[Stored records]
=== Section Start ===
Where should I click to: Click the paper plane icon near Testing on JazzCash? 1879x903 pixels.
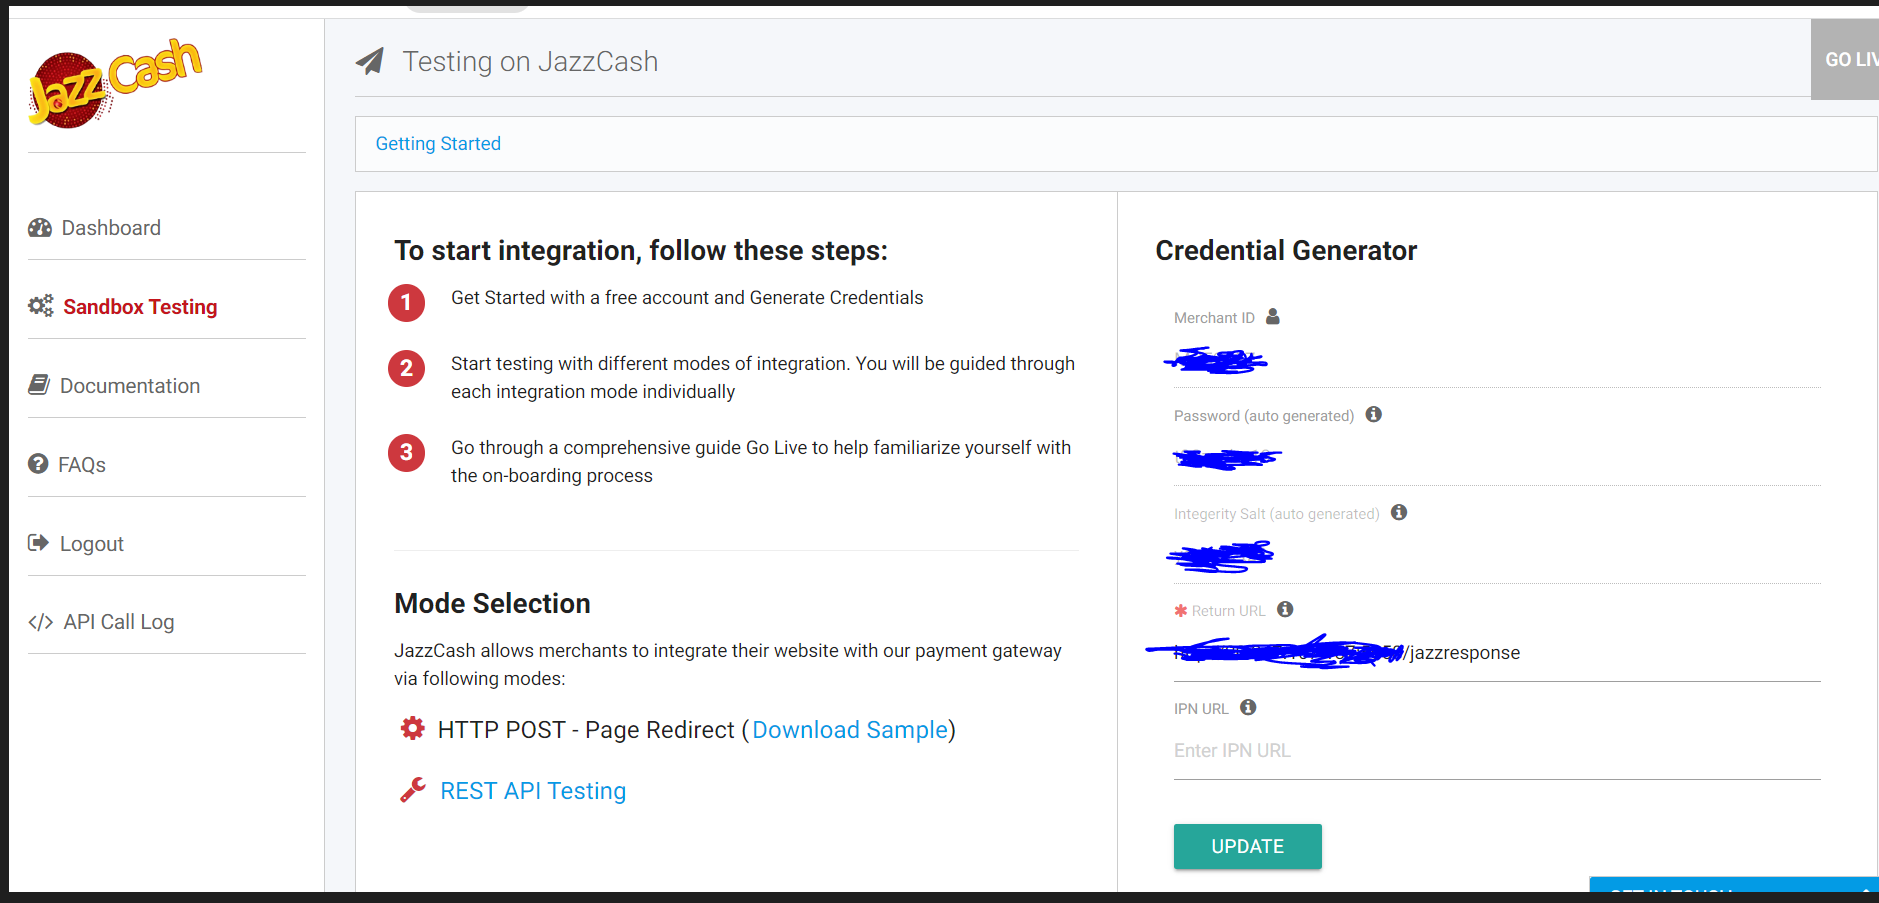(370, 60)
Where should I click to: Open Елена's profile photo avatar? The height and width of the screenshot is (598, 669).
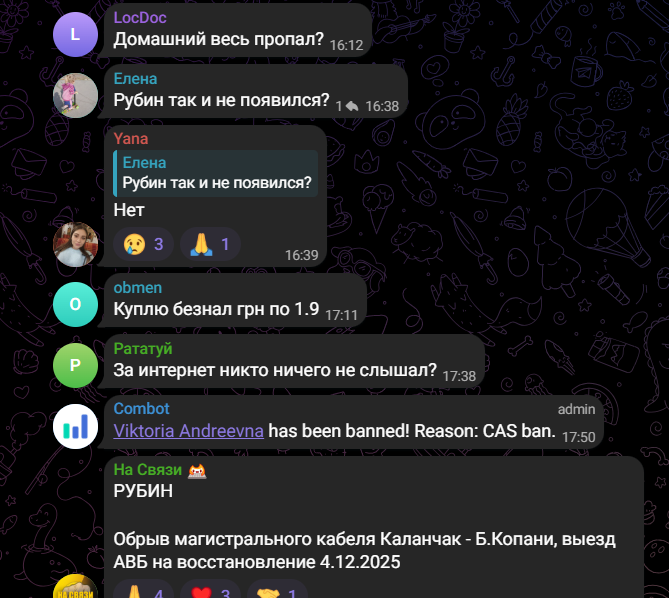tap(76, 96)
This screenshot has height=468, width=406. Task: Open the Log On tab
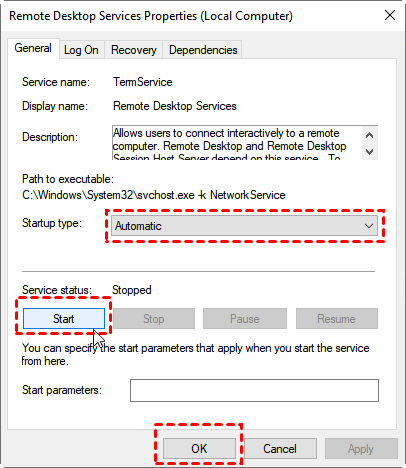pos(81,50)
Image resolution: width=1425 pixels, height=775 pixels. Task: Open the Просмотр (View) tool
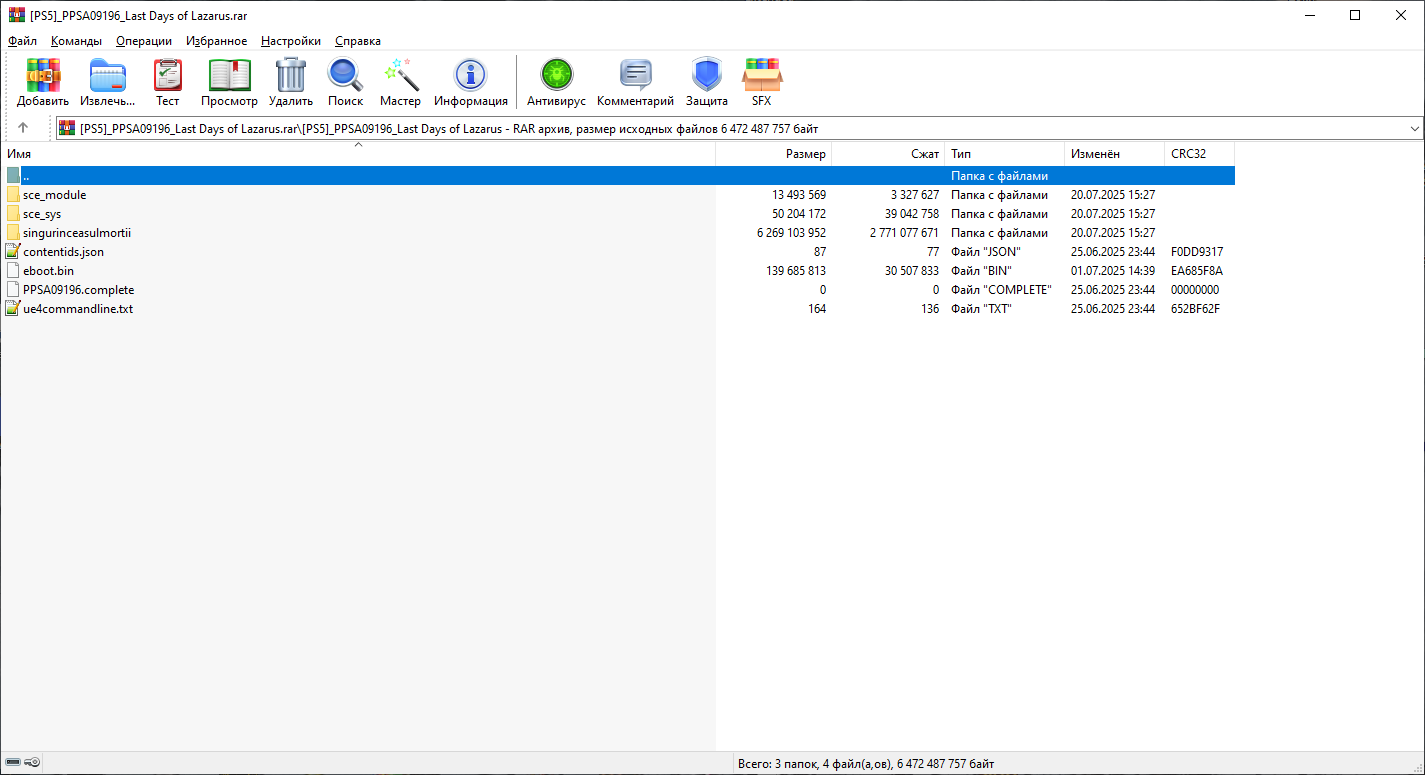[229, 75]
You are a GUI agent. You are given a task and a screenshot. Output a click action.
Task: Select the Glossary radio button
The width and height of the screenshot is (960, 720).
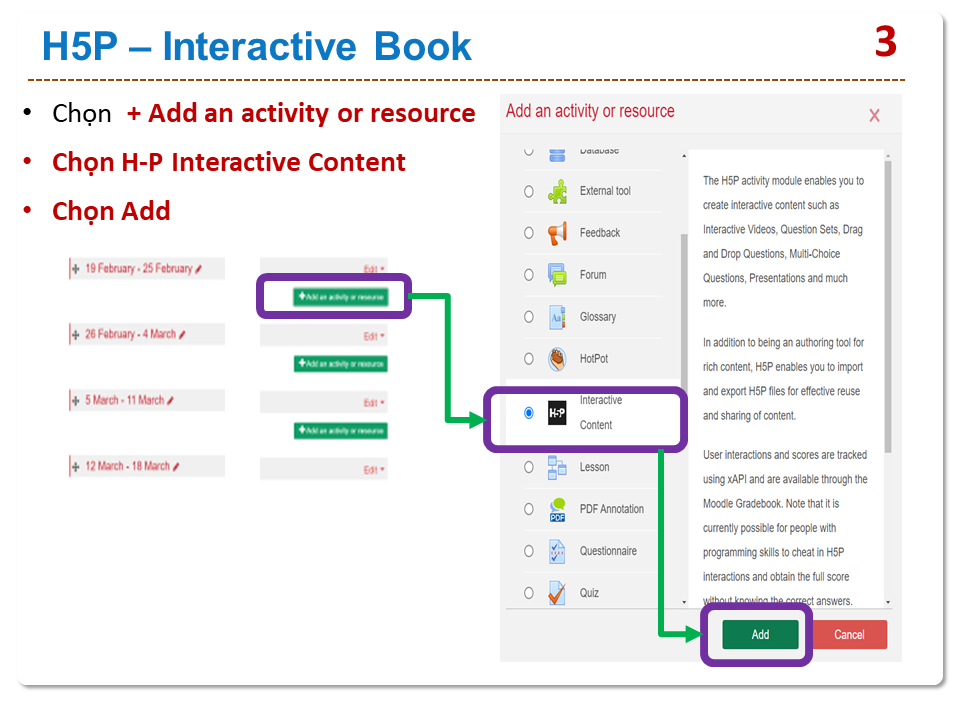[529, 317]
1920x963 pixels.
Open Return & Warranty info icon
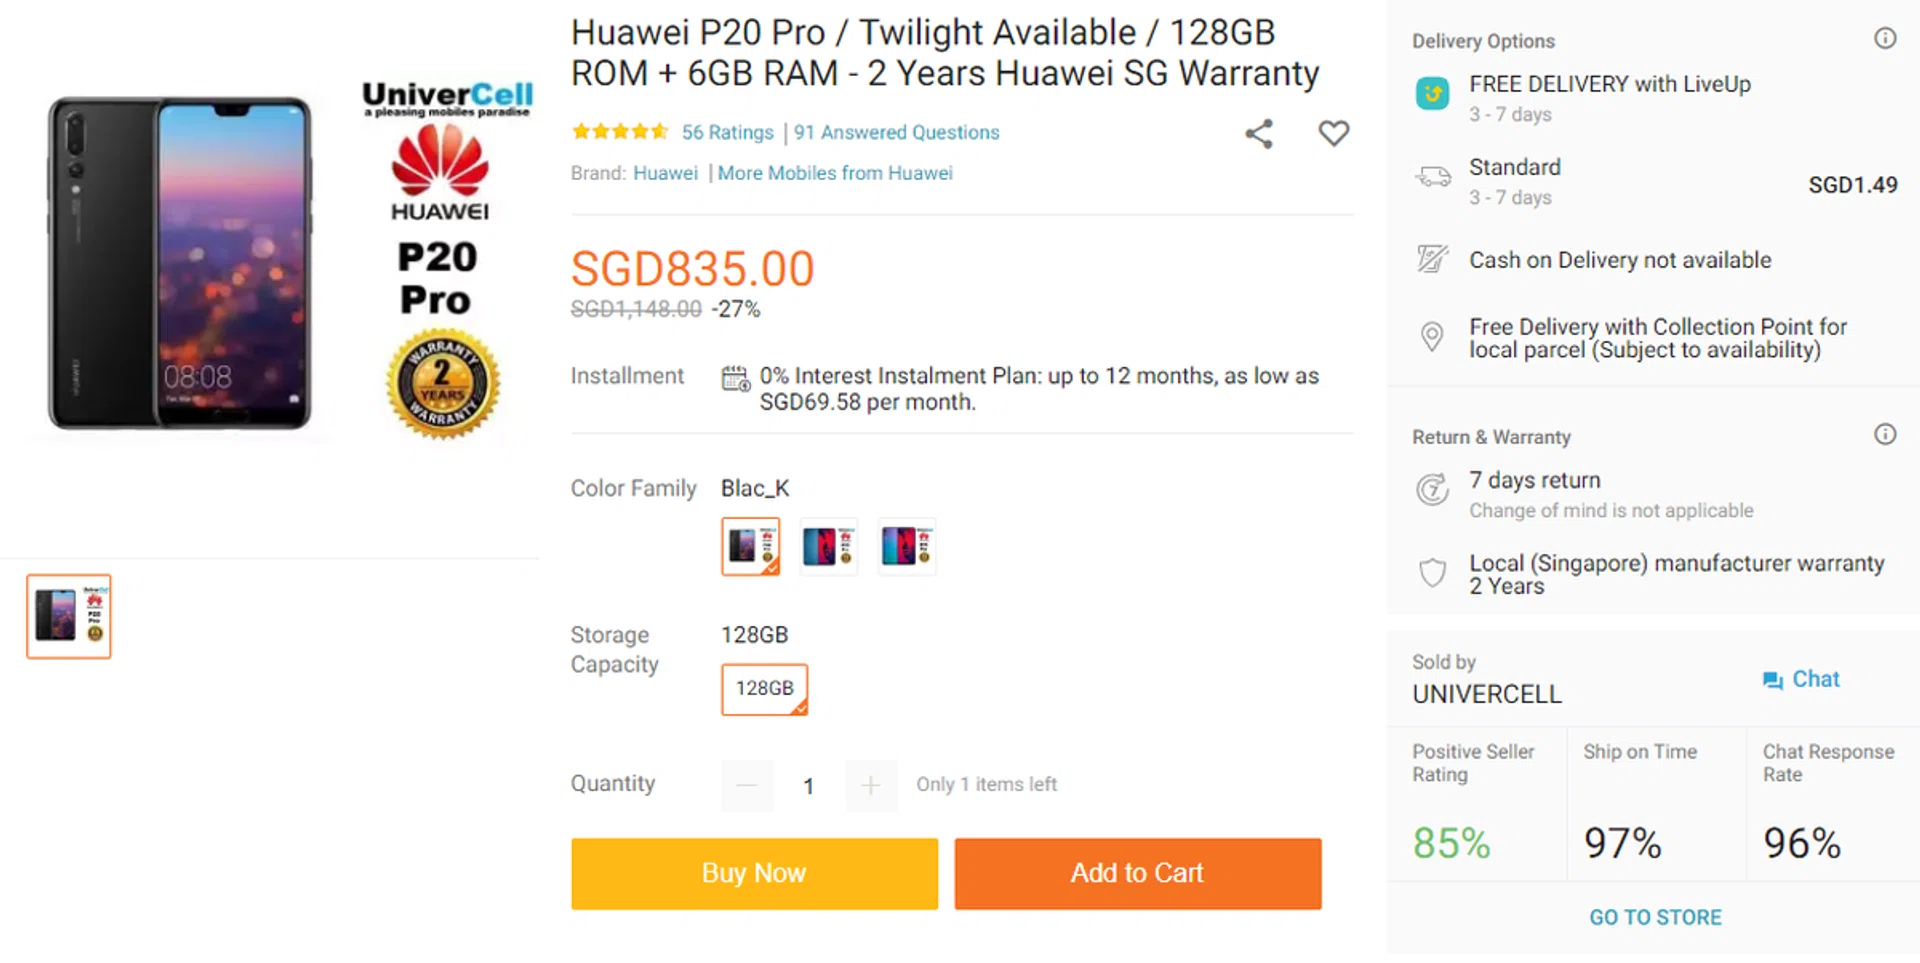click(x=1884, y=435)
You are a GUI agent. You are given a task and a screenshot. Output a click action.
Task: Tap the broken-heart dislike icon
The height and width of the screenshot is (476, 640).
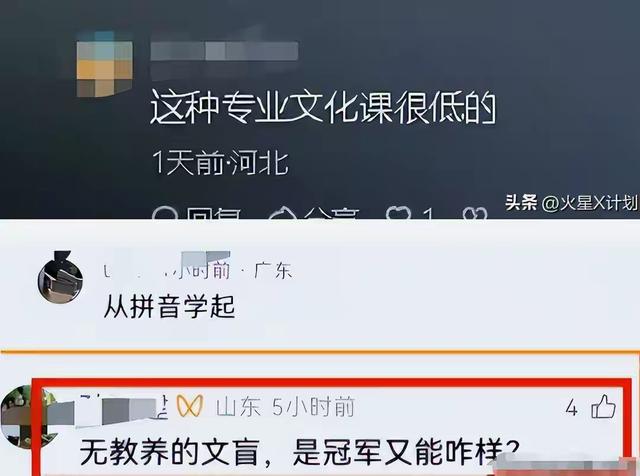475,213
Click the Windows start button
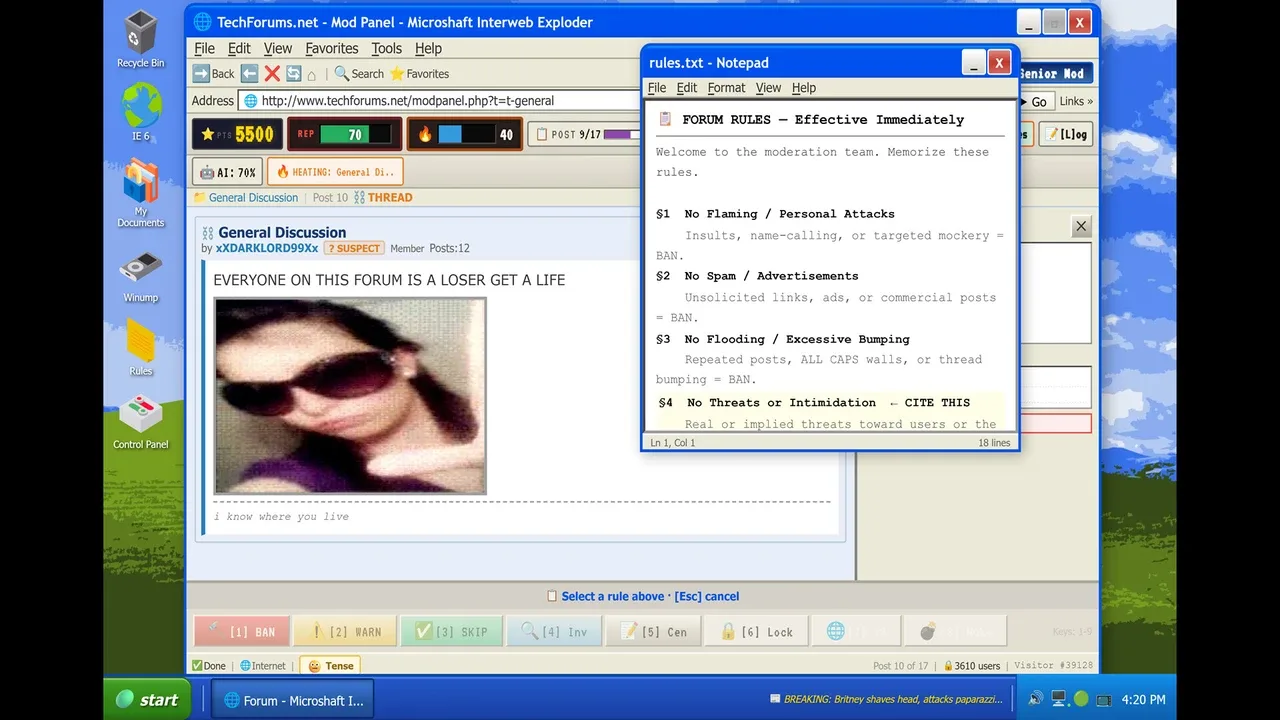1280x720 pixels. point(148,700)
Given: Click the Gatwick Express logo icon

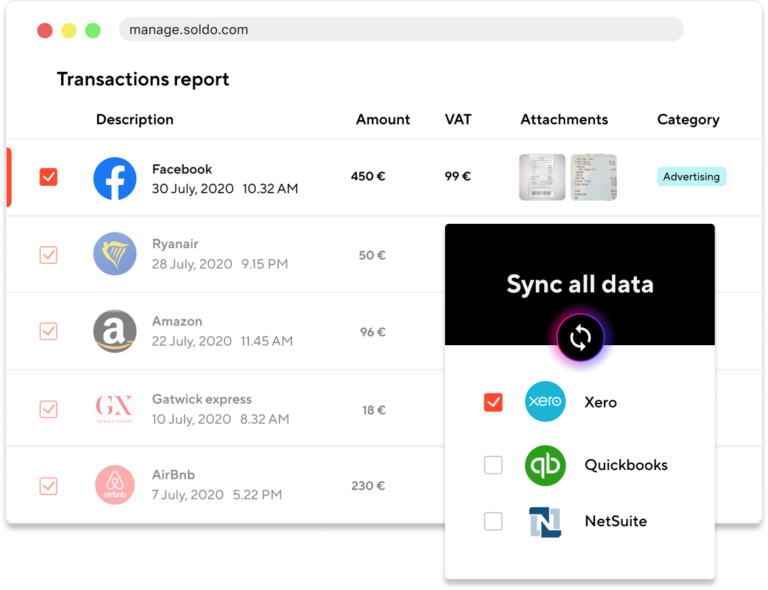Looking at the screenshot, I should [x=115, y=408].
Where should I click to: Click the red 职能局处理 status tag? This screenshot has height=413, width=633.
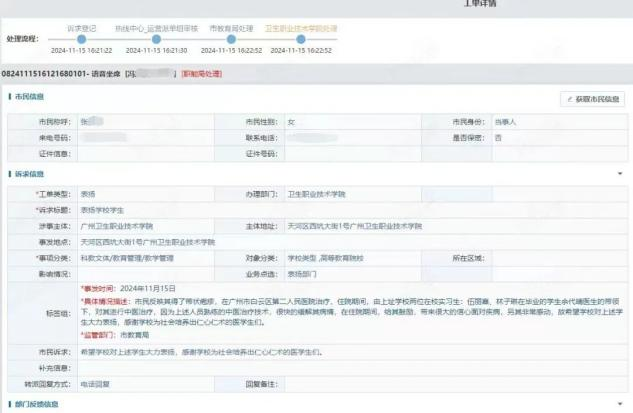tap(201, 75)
=== Section End ===
§ **DESCRIPTION OF THE TASK**
Word for word, give the data above again, without any images.

§ **ANSWER SPACE**
Where should I click to: Click the paper plane icon near Testing on JazzCash? 1879x903 pixels.
(370, 60)
Where should I click to: Open Елена's profile photo avatar? The height and width of the screenshot is (598, 669).
tap(76, 96)
This screenshot has height=468, width=406. Task: Open the Log On tab
pos(81,50)
Image resolution: width=1425 pixels, height=775 pixels. Task: Open the Просмотр (View) tool
[229, 75]
You are a GUI agent. You are given a task and a screenshot. Output a click action.
Task: Select the Glossary radio button
The width and height of the screenshot is (960, 720).
[529, 317]
1920x963 pixels.
Open Return & Warranty info icon
click(x=1884, y=435)
You are a GUI agent. You are given a task and a screenshot. Output a click action.
Task: Tap the broken-heart dislike icon
The height and width of the screenshot is (476, 640).
475,213
Click the Windows start button
1280x720 pixels. point(148,700)
Given: Click the Gatwick Express logo icon

Looking at the screenshot, I should [x=115, y=408].
Where should I click to: Click the red 职能局处理 status tag? This screenshot has height=413, width=633.
tap(201, 75)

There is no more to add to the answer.